Mario Molina is famous for discovering that chlorofluorocarbons (CFCs), chemicals once widely used in refrigerators, aerosol sprays, and air conditioners, were destroying Earth’s protective ozone layer. That discovery, published in 1974, earned him the Nobel Prize in Chemistry and helped spark one of the most successful environmental treaties in history.

The 1974 Discovery That Changed Everything

In 1973, Molina joined the laboratory of F. Sherwood Rowland at the University of California, Irvine, as a postdoctoral researcher. Their project seemed straightforward: figure out what happens to CFCs after they’re released into the atmosphere. These synthetic chemicals were considered harmless at the time. They didn’t react with much at ground level, which is exactly why manufacturers loved them.

What Molina and Rowland found was alarming. CFCs drifted intact into the upper atmosphere, where intense ultraviolet radiation broke them apart and released chlorine atoms. Those free chlorine atoms then destroyed ozone molecules in a chain reaction. A single chlorine atom could wipe out thousands of ozone molecules before being neutralized, because the reaction kept recycling the chlorine back into its reactive form. Their landmark paper, “Stratospheric sink for chlorofluoromethanes: chlorine atom-catalysed destruction of ozone,” was published in the journal Nature on June 28, 1974.

The ozone layer acts as Earth’s sunscreen, absorbing most of the sun’s ultraviolet radiation before it reaches the surface. Without it, rates of skin cancer, cataracts, and damage to crops and marine ecosystems would skyrocket. Molina and Rowland weren’t just reporting a chemistry curiosity.
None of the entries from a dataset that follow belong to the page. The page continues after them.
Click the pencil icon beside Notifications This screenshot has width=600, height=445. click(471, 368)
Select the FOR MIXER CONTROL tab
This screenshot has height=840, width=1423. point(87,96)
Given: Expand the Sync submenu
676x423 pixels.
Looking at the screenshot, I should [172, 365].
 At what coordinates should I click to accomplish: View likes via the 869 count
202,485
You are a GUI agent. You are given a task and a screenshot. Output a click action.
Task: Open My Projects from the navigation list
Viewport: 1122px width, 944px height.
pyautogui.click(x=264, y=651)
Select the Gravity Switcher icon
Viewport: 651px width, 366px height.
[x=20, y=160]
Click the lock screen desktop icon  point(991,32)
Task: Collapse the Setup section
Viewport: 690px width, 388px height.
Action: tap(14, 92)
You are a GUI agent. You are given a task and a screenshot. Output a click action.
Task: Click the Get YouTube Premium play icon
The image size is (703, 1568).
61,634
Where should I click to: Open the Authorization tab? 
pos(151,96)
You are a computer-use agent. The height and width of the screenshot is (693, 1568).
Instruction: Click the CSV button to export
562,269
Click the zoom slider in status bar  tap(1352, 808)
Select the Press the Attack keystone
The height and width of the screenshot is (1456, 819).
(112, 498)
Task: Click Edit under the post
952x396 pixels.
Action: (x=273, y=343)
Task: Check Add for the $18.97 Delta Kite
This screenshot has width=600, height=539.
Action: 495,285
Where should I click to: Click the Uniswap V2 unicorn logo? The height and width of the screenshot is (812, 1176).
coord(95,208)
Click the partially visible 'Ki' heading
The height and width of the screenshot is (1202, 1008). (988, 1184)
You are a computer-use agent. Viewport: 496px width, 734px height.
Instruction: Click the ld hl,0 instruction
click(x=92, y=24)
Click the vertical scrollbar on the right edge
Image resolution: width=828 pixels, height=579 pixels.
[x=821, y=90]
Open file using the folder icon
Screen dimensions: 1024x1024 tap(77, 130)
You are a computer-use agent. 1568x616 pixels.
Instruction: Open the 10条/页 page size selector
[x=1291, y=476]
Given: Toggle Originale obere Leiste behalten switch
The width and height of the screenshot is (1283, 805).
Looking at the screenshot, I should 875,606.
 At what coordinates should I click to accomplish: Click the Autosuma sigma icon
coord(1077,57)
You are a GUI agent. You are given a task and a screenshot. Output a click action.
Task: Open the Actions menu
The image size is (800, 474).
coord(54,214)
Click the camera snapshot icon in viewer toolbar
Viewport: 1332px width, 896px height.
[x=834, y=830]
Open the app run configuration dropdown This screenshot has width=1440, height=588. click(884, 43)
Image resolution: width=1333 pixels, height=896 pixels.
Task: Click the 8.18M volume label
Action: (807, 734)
They were warning that an entire class of industrial chemicals was quietly eroding one of the planet’s essential shields.

From Scientific Warning to Global Treaty

The response wasn’t immediate. The chemical industry pushed back hard, and it took more than a decade of accumulating evidence before governments acted. A turning point came in 1985, when scientists confirmed a massive “hole” in the ozone layer over Antarctica, exactly the kind of dramatic thinning Molina and Rowland’s hypothesis had predicted.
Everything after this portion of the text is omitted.